**PROBLEM REQUIREMENTS**
The lines wanted run from the first one below through the one with "Switch to the 已买到的宝贝". Return them exactly.

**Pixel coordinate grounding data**
::::
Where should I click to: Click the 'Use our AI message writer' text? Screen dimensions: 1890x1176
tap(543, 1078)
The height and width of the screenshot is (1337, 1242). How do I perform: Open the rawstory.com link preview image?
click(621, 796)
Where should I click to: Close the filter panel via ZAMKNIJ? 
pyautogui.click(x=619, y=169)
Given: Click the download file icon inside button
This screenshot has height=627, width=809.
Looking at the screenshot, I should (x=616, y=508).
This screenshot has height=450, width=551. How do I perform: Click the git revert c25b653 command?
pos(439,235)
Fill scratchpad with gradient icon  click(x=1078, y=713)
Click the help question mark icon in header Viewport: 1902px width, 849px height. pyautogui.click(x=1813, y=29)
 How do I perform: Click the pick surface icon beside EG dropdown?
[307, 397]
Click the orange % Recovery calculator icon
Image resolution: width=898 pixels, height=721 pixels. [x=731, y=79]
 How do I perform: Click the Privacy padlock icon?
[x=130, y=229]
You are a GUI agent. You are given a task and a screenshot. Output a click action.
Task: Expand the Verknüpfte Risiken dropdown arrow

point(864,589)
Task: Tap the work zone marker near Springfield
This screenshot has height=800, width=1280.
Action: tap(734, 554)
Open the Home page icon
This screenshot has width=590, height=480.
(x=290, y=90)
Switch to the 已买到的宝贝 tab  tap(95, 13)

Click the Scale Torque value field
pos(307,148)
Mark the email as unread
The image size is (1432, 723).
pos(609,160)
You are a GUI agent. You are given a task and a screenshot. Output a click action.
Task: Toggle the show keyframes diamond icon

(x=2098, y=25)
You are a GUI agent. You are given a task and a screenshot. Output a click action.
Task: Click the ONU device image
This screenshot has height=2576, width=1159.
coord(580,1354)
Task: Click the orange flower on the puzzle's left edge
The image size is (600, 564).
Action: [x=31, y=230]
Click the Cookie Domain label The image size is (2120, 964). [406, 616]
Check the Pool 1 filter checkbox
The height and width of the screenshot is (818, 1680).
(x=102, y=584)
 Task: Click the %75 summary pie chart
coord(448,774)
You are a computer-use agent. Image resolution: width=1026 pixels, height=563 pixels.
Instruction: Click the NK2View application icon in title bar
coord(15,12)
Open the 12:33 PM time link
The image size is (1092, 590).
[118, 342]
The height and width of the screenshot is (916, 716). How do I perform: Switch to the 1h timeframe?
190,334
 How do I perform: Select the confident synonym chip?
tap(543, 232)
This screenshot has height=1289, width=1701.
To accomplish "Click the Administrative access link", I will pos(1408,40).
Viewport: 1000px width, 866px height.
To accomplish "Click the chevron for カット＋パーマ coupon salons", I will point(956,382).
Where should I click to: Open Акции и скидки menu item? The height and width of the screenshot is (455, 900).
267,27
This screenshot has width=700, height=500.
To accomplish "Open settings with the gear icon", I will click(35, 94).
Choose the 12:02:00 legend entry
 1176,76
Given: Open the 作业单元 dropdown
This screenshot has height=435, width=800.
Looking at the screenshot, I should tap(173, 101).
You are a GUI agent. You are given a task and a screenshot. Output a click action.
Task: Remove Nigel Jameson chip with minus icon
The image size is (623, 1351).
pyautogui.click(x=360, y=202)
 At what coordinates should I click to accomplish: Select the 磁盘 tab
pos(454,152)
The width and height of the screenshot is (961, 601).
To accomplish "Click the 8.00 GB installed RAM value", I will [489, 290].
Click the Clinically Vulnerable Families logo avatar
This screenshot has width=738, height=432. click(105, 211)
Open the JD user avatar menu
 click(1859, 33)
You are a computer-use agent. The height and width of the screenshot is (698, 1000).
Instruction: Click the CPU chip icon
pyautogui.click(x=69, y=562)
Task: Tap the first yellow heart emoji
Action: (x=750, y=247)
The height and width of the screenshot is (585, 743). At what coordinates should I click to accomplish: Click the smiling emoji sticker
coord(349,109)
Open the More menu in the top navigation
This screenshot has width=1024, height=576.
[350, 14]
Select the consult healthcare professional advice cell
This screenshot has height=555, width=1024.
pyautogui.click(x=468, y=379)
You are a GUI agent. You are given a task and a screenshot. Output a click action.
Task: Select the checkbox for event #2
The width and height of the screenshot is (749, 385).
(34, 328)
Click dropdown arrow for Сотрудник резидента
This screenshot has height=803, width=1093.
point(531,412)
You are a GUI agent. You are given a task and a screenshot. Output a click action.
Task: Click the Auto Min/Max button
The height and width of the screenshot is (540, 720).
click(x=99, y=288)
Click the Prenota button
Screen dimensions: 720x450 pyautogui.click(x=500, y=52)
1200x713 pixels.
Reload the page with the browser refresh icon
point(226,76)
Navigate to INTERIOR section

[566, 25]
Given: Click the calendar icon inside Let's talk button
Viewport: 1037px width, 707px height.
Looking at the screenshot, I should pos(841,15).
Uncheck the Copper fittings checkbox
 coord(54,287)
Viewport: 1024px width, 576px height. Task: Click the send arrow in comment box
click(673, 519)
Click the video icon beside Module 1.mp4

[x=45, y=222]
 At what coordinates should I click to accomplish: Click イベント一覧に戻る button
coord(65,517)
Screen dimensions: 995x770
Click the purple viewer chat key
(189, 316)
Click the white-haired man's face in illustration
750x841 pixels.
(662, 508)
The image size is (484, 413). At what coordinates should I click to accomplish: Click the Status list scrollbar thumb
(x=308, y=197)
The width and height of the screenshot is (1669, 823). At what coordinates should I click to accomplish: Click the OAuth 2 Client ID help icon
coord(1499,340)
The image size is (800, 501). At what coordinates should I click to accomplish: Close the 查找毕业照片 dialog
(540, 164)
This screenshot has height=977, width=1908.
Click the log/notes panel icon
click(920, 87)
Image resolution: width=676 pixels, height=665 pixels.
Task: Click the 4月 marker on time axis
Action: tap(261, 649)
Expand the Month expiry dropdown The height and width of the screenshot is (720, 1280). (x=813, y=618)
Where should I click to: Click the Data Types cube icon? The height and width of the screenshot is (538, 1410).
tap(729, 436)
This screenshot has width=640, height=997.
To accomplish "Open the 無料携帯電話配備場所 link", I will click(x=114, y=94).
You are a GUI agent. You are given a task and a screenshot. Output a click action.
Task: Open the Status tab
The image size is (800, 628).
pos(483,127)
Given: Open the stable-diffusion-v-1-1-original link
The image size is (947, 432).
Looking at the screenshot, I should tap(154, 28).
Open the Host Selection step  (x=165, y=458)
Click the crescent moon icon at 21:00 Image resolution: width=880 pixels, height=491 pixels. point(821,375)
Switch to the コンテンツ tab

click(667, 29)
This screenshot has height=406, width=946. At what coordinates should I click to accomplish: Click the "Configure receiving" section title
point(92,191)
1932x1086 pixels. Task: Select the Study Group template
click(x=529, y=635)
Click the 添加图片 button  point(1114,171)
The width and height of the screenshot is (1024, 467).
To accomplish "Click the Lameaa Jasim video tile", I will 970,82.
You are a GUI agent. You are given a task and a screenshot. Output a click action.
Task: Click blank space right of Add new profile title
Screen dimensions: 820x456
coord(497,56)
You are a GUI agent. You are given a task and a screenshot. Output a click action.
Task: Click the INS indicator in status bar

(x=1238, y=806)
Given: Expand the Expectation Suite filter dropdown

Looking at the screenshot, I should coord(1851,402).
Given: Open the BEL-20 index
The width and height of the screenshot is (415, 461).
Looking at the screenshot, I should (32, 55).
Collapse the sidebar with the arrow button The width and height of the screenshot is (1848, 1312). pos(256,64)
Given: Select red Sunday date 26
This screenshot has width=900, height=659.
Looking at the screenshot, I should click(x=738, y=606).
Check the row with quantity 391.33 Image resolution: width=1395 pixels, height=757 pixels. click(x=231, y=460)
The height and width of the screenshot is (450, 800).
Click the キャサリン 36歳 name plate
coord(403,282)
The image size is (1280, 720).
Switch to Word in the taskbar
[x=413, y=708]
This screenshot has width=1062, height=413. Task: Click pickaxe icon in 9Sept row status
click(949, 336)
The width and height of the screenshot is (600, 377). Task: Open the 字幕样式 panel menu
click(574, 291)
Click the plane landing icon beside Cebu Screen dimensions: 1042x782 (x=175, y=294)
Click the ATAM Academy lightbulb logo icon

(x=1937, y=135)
::::
**SOLUTION BELOW**
Where should I click to: Click the 'Use our AI message writer' text? Screen dimensions: 1890x1176
tap(543, 1078)
The height and width of the screenshot is (1337, 1242). How do I perform: Open the rawstory.com link preview image?
click(621, 796)
Where should I click to: Close the filter panel via ZAMKNIJ? 
pyautogui.click(x=619, y=169)
Given: Click the download file icon inside button
This screenshot has height=627, width=809.
Looking at the screenshot, I should (x=616, y=508).
This screenshot has height=450, width=551. How do I perform: Click the git revert c25b653 command?
pos(439,235)
Fill scratchpad with gradient icon  click(x=1078, y=713)
Click the help question mark icon in header Viewport: 1902px width, 849px height. pyautogui.click(x=1813, y=29)
 How do I perform: Click the pick surface icon beside EG dropdown?
[307, 397]
Click the orange % Recovery calculator icon
Image resolution: width=898 pixels, height=721 pixels. [x=731, y=79]
 How do I perform: Click the Privacy padlock icon?
[x=130, y=229]
You are a GUI agent. You are given a task and a screenshot. Output a click action.
Task: Expand the Verknüpfte Risiken dropdown arrow

point(864,589)
Task: Tap the work zone marker near Springfield
This screenshot has height=800, width=1280.
Action: tap(734, 554)
Open the Home page icon
This screenshot has width=590, height=480.
(x=290, y=90)
Switch to the 已买到的宝贝 tab  tap(95, 13)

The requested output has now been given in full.